==== Página

Este año las novedades han venido justo después del Día del Libro, no antes. Son dos y ambas novedades demuestran que queda un inmerecido rastro de confianza en lo que llamamos libro. ¿Por qué lo digo? Porque hay empeño en que creamos que aquello que tratan esos libros es importante para nuestra vida de lectores. El primero es un libro que trata de las supuestas andanzas del rey Juan Carlos I bajo el paraguas del descubrimiento de una hija ilegítima del monarca. Vamos a ver: ¿de verdad es importante eso? ¿No lo leímos hace años? ¿No es un invento? Cuando los reyes se podían permitir lo que los demás humanos no –aunque hijos ilegítimos los ha habido toda la vida– quizá los saltos de cama reales tuvieran un interés entre rijoso y dinástico, pero ¿ahora? Yo creo que ahora nos importan un pepino y que todo eso es más aburrido que un día ante la tele. Sin embargo, el titular «Un libro demuestra la existencia de una hija ilegítima del Rey emérito» está ahí como si tuviera un valor periodístico del que carece y «un libro» fuera un acta de fe. Hoy día, imaginen. Por no hablar de esa existencia novelesca donde al viejo rey –como en una caseta de feria– le cabe todo.

La otra novedad es el hallazgo de un original inédito de Vázquez Montalbán. El descubrimiento se ha producido en unas cajas que la familia regaló a no sé qué biblioteca o institución, y la noticia se ha aireado como si se hubiera descubierto un original cervantino. Parece que ese original es previo a Yo maté a Kennedy y Tatuaje, que fueron sus primeras novelas negras, por tanto es lógico dudar de su importancia más allá de lo arqueológico. Si no lo publicó en vida es porque los editores consideraron que no merecía la pena, o porque su autor no lo contempló más que como una obra frustrada o mero ejercicio de dedos. No sé muy bien que puede aportar –de bueno para la obra de Vázquez Montalbán– su publicación ahora, por mucho bombo y platillo que le den.

Pero lo que sí es curioso es que a través de dos libros sin gran valor aparezcan al unísono –también como pecios surgidos de las profundidades marinas– dos personajes de la Transición; o mejor, su anverso y su reverso personificados en sus figuras deformadas por el tiempo. El primero con sus hipotéticas vergüenzas galdosianas; el segundo con sus ingenuidades literarias bajo una mirada benévola, la que no se tiene con el primero. Los dos sujetos de una ficción. Y entre ambos el mapa de nuestro pasado. Ese pasado de cuando un libro era un libro.

========
==== Material proporcionado

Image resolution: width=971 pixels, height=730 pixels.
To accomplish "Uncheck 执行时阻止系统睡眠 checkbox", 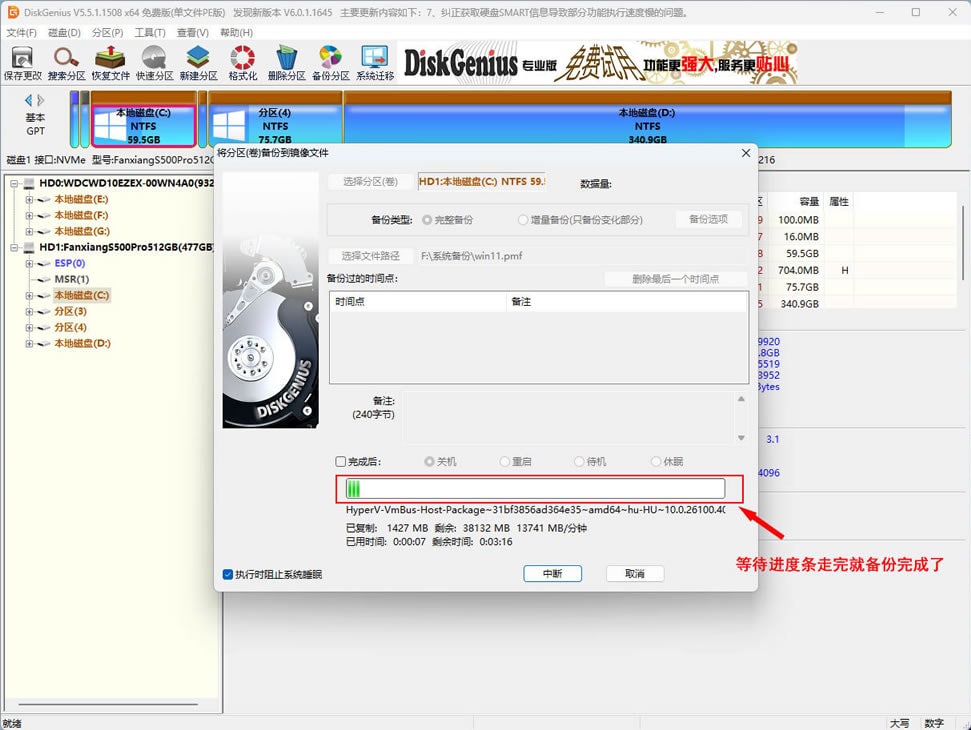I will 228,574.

========
==== Material proporcionado

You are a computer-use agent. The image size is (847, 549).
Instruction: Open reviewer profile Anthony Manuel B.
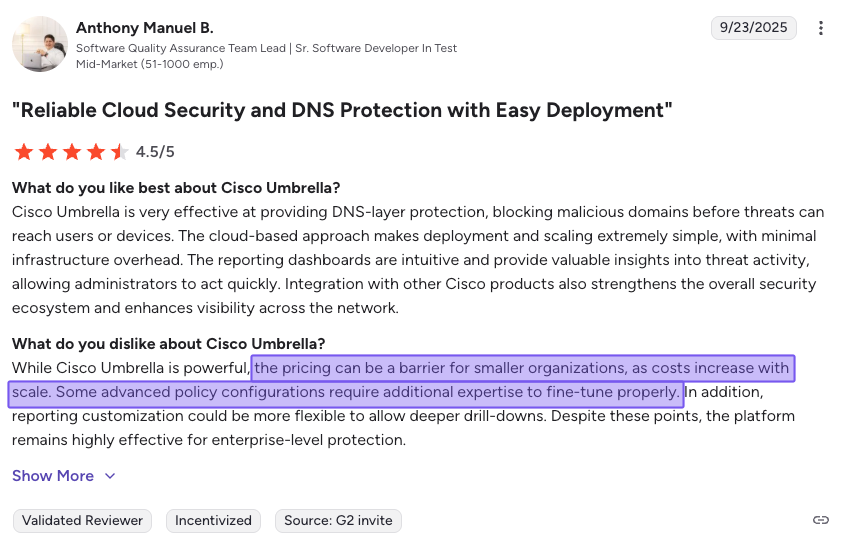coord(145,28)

========

Problema planteado ::
¿Puedes copiar literalmente el fragmento de la columna sobre las novedades editoriales que empieza en "La otra novedad" y termina en "que le den."?

Respuesta final ::
La otra novedad es el hallazgo de un original inédito de Vázquez Montalbán. El descubrimiento se ha producido en unas cajas que la familia regaló a no sé qué biblioteca o institución, y la noticia se ha aireado como si se hubiera descubierto un original cervantino. Parece que ese original es previo a Yo maté a Kennedy y Tatuaje, que fueron sus primeras novelas negras, por tanto es lógico dudar de su importancia más allá de lo arqueológico. Si no lo publicó en vida es porque los editores consideraron que no merecía la pena, o porque su autor no lo contempló más que como una obra frustrada o mero ejercicio de dedos. No sé muy bien que puede aportar –de bueno para la obra de Vázquez Montalbán– su publicación ahora, por mucho bombo y platillo que le den.